Para piorar, políticas como a esterilização forçada de indivíduos considerados “não aptos”, que até 1979 continuou em alguns estados dos EUA, têm sido reavivadas por grupos que acreditam que o controle da população deveria ser determinado por critérios raciais e genéticos.
O mito das “Raças” e as implicações para a saúde pública
Um dos maiores perigos do ressurgimento das ideias eugenistas é a perpetuação de um conceito falacioso: a ideia de que as diferenças raciais são biológicas e que essas “raças” podem ser tratadas como categorias genéticas definidas.
Wojcik utiliza um exemplo claro para ilustrar como essa visão pode prejudicar a ciência e a saúde pública: a hemoglobinopatia, uma doença genética que afeta a produção de hemoglobina, pode ter prevalência substancialmente diferente dependendo da região geográfica de uma pessoa, não de sua “raça”.
Por exemplo, a talassemia beta é muito mais comum na Índia, com prevalência superior a 8%, enquanto na China a taxa não ultrapassa 2,7%. A ideia de tratar todos os indivíduos com características fenotípicas semelhantes como parte de um único grupo racial, como “asiáticos”, por exemplo, ignora essas variações biológicas, prejudicando a pesquisa científica e, consequentemente, o diagnóstico e tratamento de doenças.

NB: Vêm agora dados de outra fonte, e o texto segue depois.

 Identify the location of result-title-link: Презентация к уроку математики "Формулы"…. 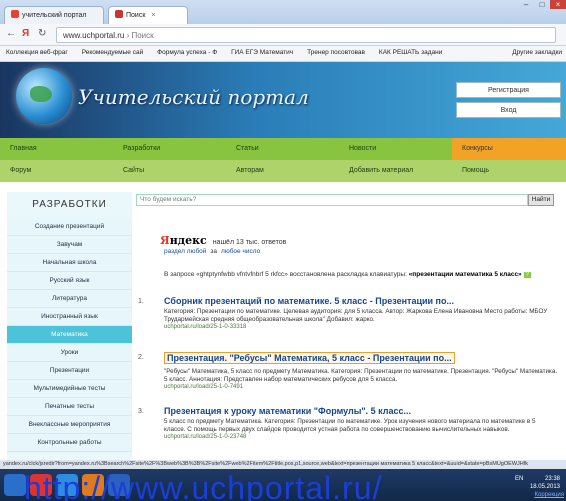
(361, 411).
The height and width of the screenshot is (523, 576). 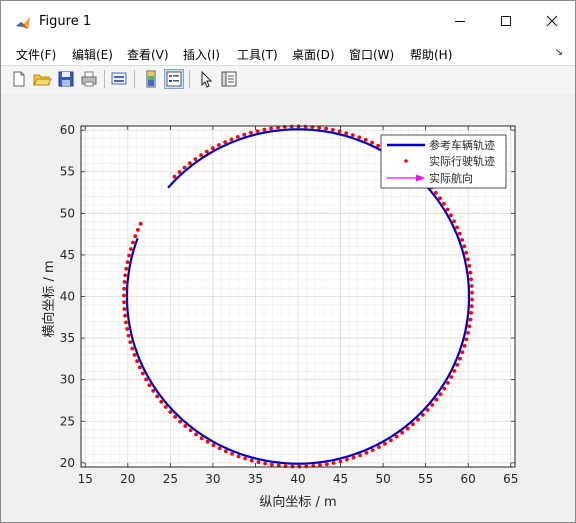 I want to click on legend: 参考车辆轨迹 实际行驶轨迹 实际航向, so click(x=444, y=162).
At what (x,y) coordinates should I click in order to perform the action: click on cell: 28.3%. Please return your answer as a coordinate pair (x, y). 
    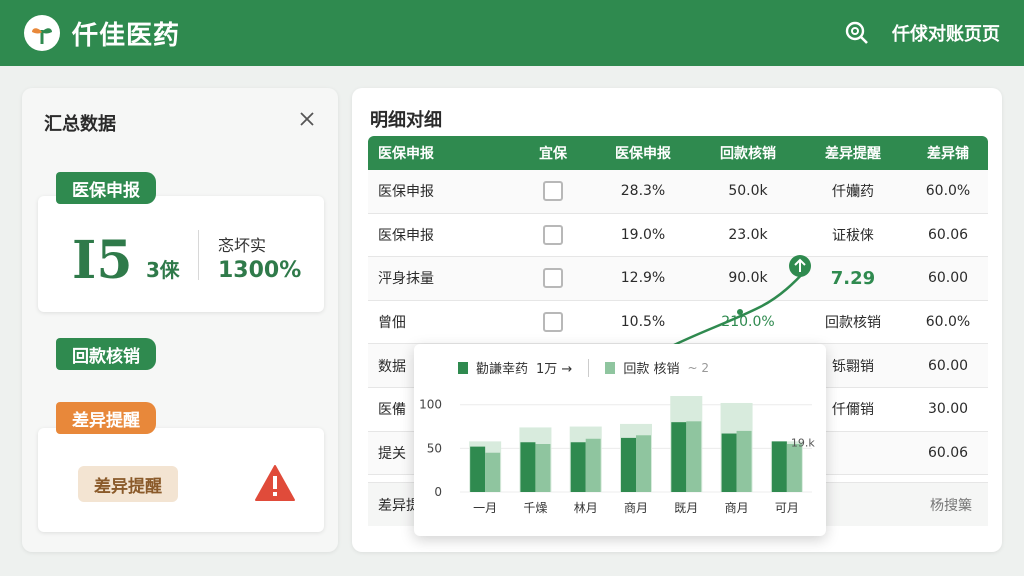
    Looking at the image, I should click on (643, 192).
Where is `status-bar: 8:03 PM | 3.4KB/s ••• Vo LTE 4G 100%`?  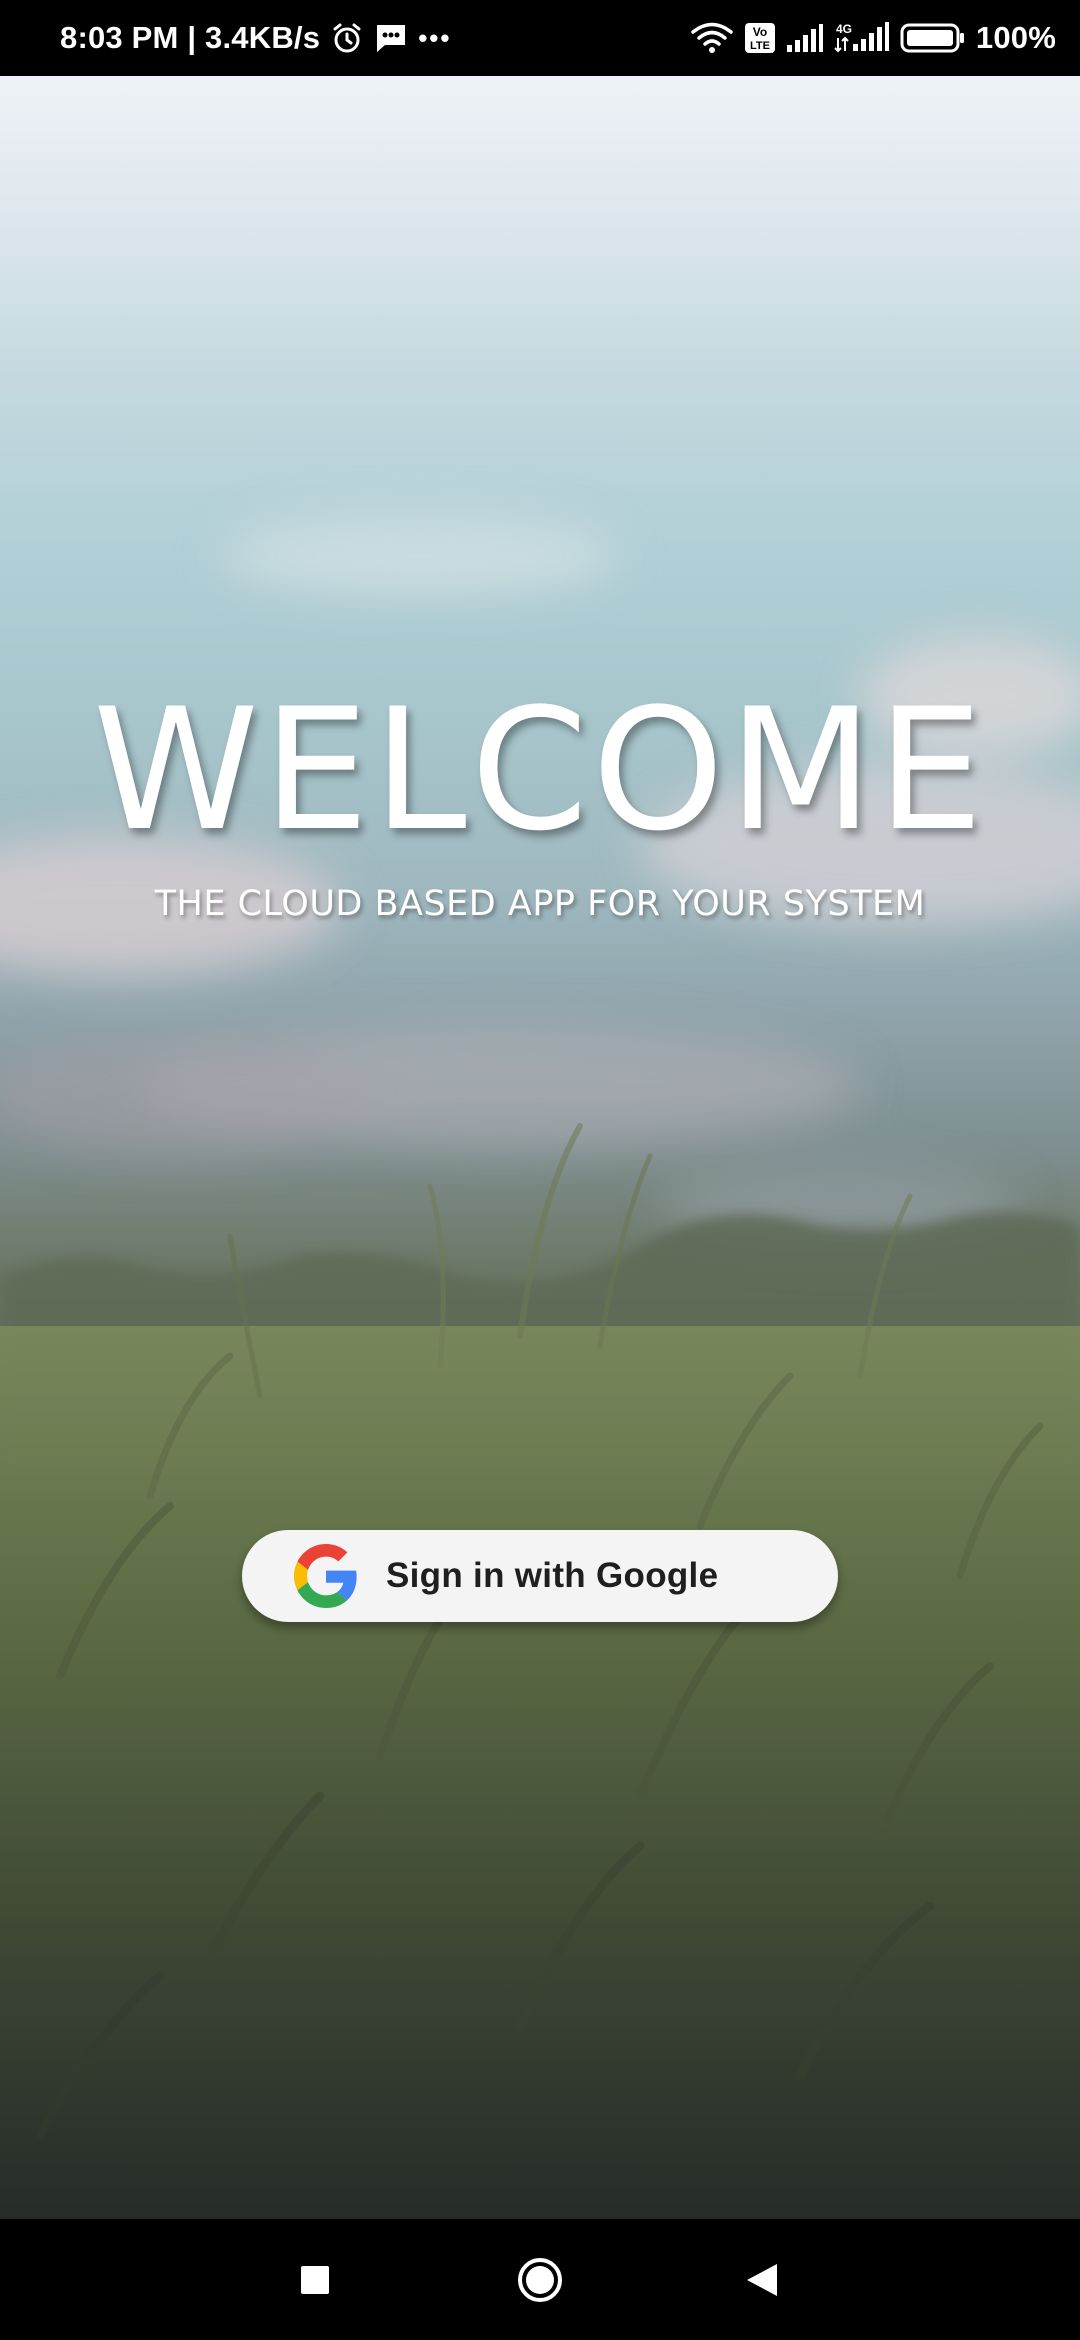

Em termos biológicos, não existem raças definidas, mas sim uma infinidade de variações genéticas e fenotípicas entre os seres humanos. Estudos genéticos demonstram que dois genomas humanos são, em média, 99% idênticos, e que as diferenças entre as chamadas “raças” são muito mais superficiais do que se imagina.
A ciência moderna aponta que as características físicas, como a cor da pele, dos olhos ou dos cabelos, não são determinantes para a biologia fundamental do ser humano. Isso, no entanto, é um conceito que muitos continuam a ignorar ou, pior ainda, manipulam para justificar discriminação.
O papel da comunidade científica na luta contra a Eugenia
Wojcik faz um apelo urgente à comunidade científica para que se una contra o retorno das ideias eugenistas. Ela argumenta que os cientistas devem adotar uma postura ativa no combate a essas ideias, já que elas têm o potencial de criar divisões sociais ainda mais profundas, alimentar o racismo e atrasar os avanços na compreensão da genética humana.
O desafio é grande, pois essas ideologias não são apenas um retrocesso científico, mas também uma ameaça ao progresso social. Ao promover políticas públicas baseadas em noções errôneas sobre biologia e genética, pode-se reviver um ciclo de discriminação racial e genocídio que muitos julgavam já ter sido superado.